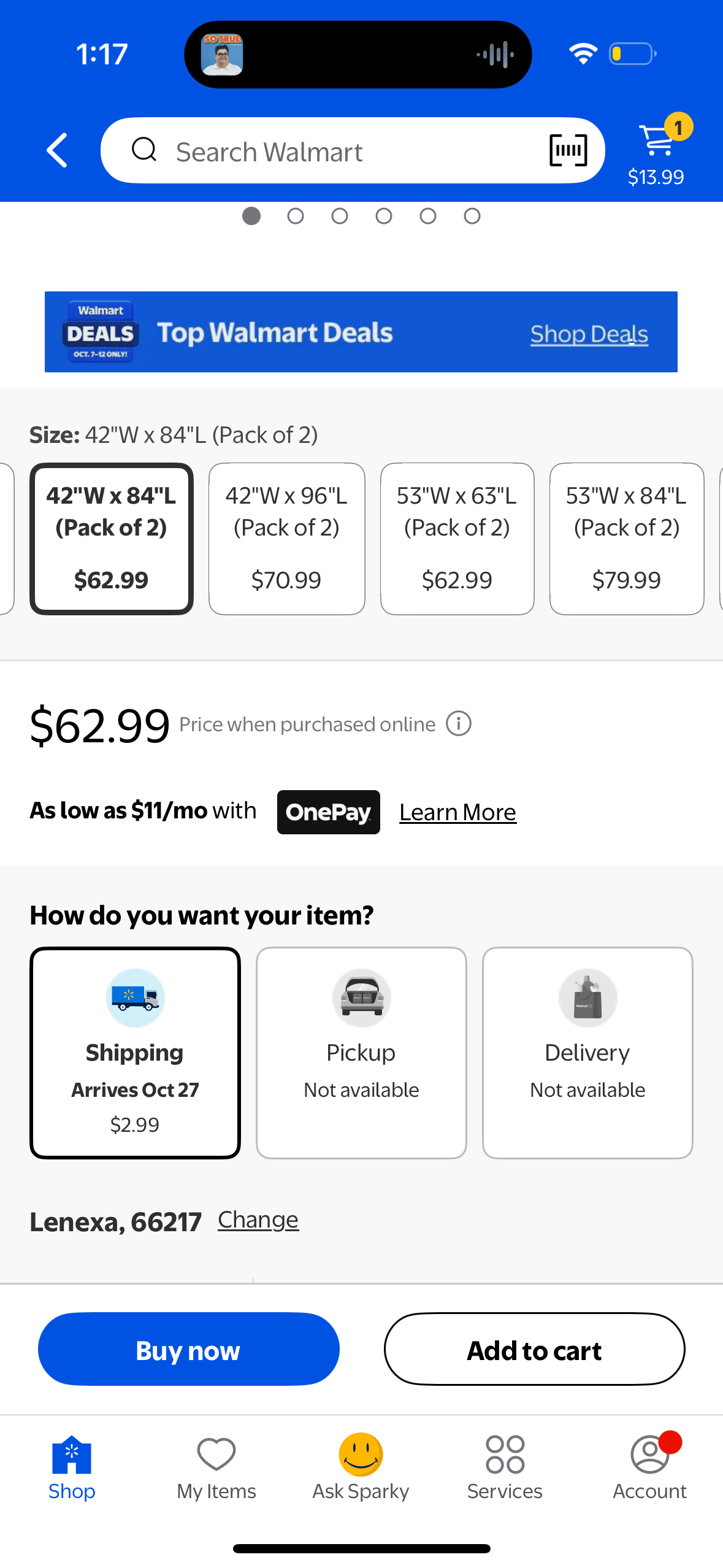Screen dimensions: 723x1568
Task: Open the barcode scanner icon
Action: (x=568, y=150)

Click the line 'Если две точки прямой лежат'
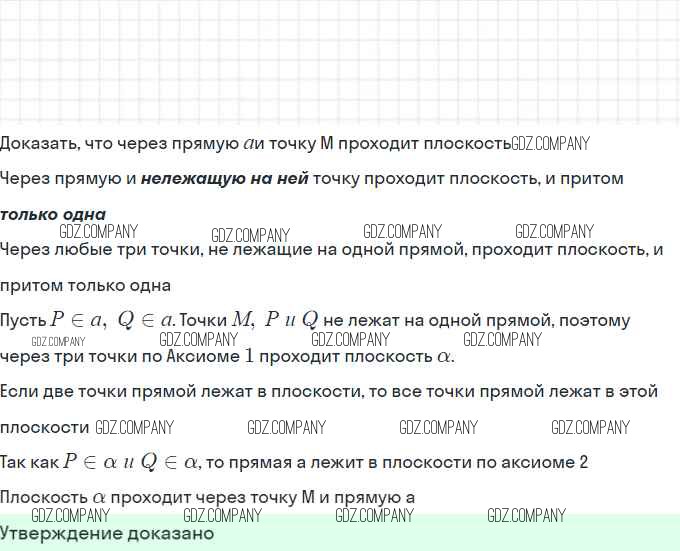(x=329, y=391)
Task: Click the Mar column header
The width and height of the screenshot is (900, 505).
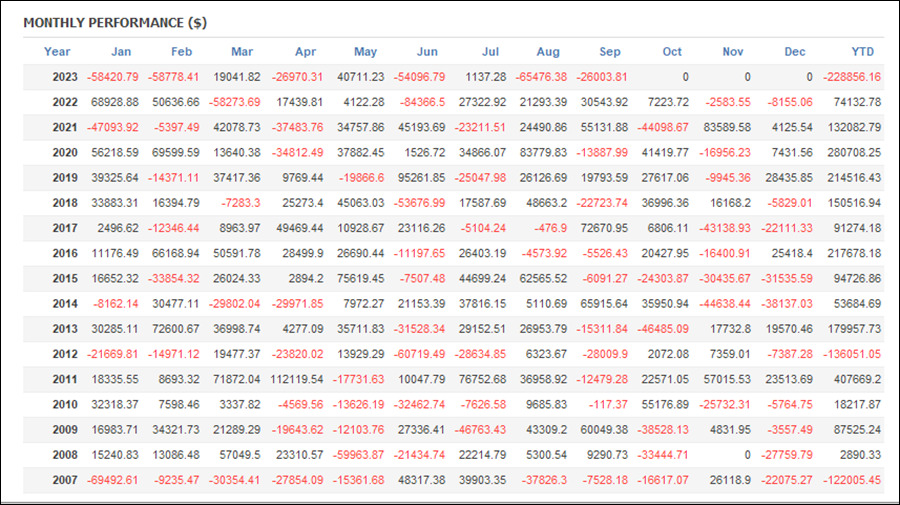Action: tap(242, 52)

======

▶ _TASK TO COMPLETE_
Word for word, retype the lines from the one that contains "Click the line 'Если две точки прямой лежат'" through the final line of the data, both ends included, excluding pictures.

▶ _WRITTEN ANSWER_
Click the line 'Если две точки прямой лежат'
(x=329, y=391)
Task: Click the Mar column header
The width and height of the screenshot is (900, 505).
Action: tap(242, 52)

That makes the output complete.